------ Records

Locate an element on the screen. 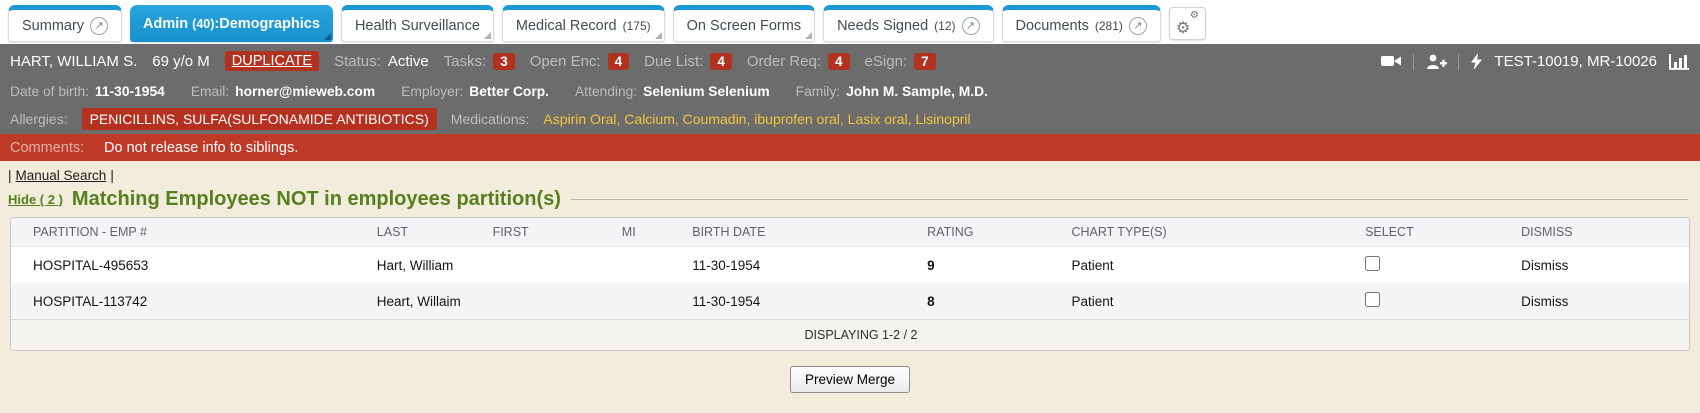 Image resolution: width=1700 pixels, height=413 pixels. tab-summary: Summary ↗ is located at coordinates (66, 24).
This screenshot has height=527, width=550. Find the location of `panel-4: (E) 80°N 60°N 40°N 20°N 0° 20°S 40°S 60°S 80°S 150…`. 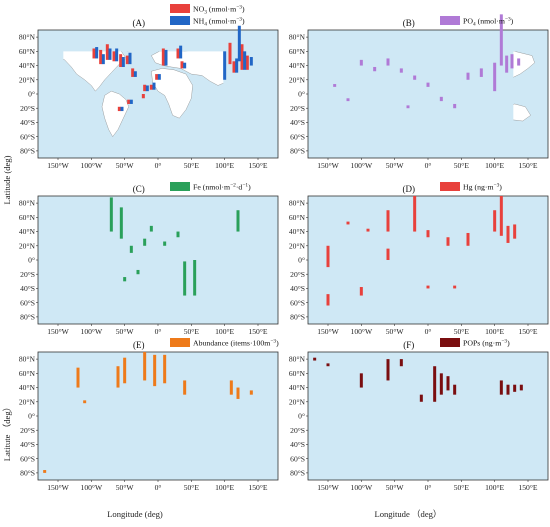

panel-4: (E) 80°N 60°N 40°N 20°N 0° 20°S 40°S 60°S 80°S 150… is located at coordinates (149, 415).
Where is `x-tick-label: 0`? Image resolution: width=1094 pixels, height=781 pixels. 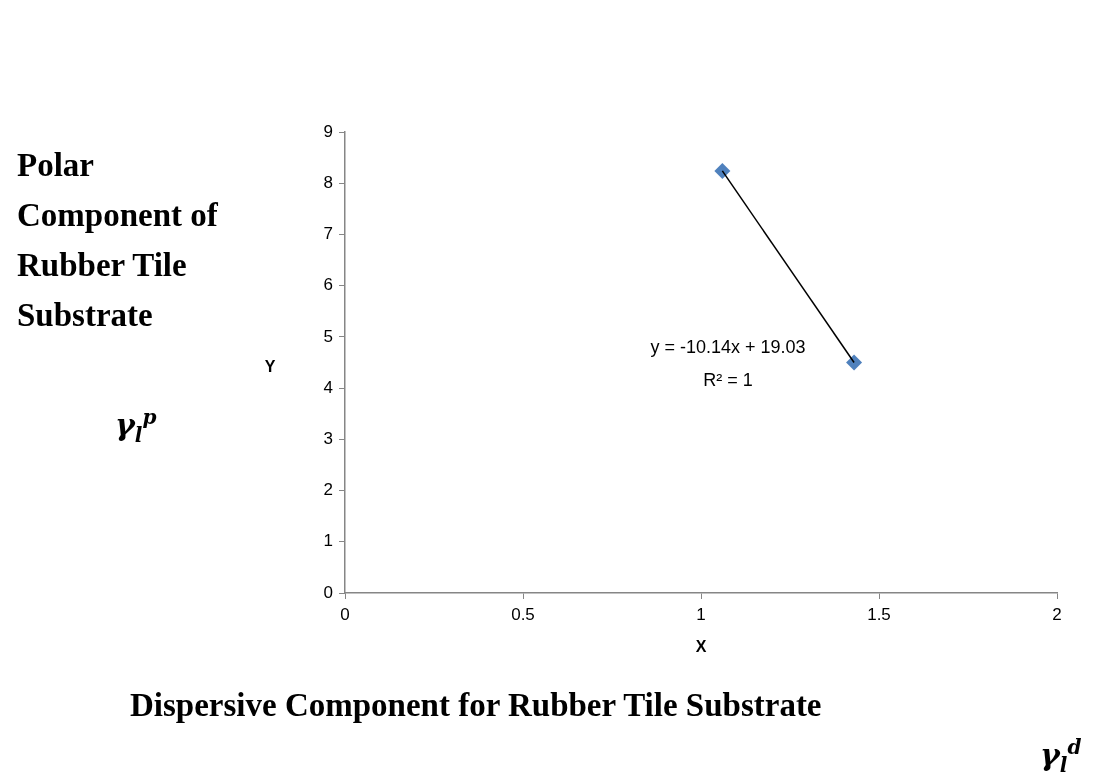
x-tick-label: 0 is located at coordinates (345, 614).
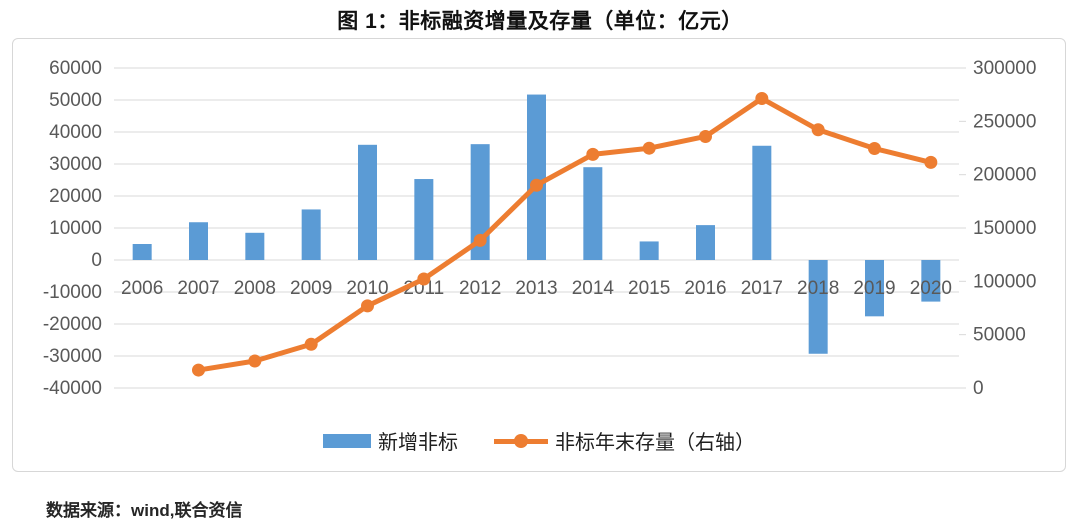  I want to click on left-axis-label--20000: -20000, so click(72, 324).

------------

Please switch "resolution" to "size" in the listing, beginning at the line that has "pixels, height=781 pixels." and stopping after the last line of the listing. Write those lines out again with everything else unchanged, and leave the pictures out.

### Exercise result
Where is `x-tick-label: 0`? Image size: width=1094 pixels, height=781 pixels. 
x-tick-label: 0 is located at coordinates (345, 614).
  I want to click on left-axis-label--20000: -20000, so click(72, 324).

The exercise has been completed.